1: The Entrance Gate
In the winter of 1958, a 17-year old American named Barbara Alexander wandered into the tiny town of Lone Pine, California. She’d spent the night in a car with two friends, hadn’t slept, and had barely eaten in days. As the sun rose over the Sierra Nevada, she left her two friends sleeping in the car by the highway, and wandered through the desert and into town. She walked through the empty streets, and then suddenly:
the world flamed into life . . . There were no visions, no prophetic voices or visits by totemic animals, just this blazing everywhere. Something poured into me and I into it. This was not the passive beatific merger with ‘the All’, as promised by the Eastern mystics. It was a furious encounter with a living substance that was coming at me through all things at once . . . Nothing could contain it. Everywhere, ‘inside’ and out, the only condition was overflow. ‘Ecstasy’ would be the word for this, but only if you are willing to acknowledge that ecstasy does not occupy the same spectrum as happiness or euphoria, that it participates in the anguish of loss and can resemble an outbreak of violence.1
The experience – or ‘encounter’ as she thought of it back then – didn’t burst out of nowhere. For some years, Barbara had experienced moments of dissociative absorption, when something ‘peeled off the visible world, taking with it all meaning, inference, association, labels and words’ and she felt plunged into ‘the indivisible, elemental material out of which the entire known and agreed upon world arises’. She was also a depressed, introspective and solitary teenager, with an alcoholic father, a suicidal mother, and few friends or boyfriends. She was gripped by a search for life’s meaning, torn between a reductive materialism and the Romantic mysticism of Dostoevsky and Walt Whitman.

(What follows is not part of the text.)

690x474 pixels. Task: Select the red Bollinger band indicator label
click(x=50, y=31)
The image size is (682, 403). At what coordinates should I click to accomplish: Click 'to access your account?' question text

The encounter seemed a response to her searching. But who or what had she encountered? She had no religion to make sense of it – she had come back from a Baptist summer-camp contemptuous of the ‘mental degenerates’ she’d met there. Her confusion and sense of loss when the moment failed to reoccur led to a half-hearted suicide attempt. And then, gradually, she grew up and joined the human race: she went to college, took a PhD in cellular immunology, got married, had kids. When lab work seemed too dry for her, she became a freelance writer and campaigner for socialism and feminism. Like others in the progressive movement, she was a committed atheist, and wrote off her teenage experience as a mental disorder, possibly even an attack of schizophrenia. But she couldn’t shake off the feeling she’d betrayed her younger self.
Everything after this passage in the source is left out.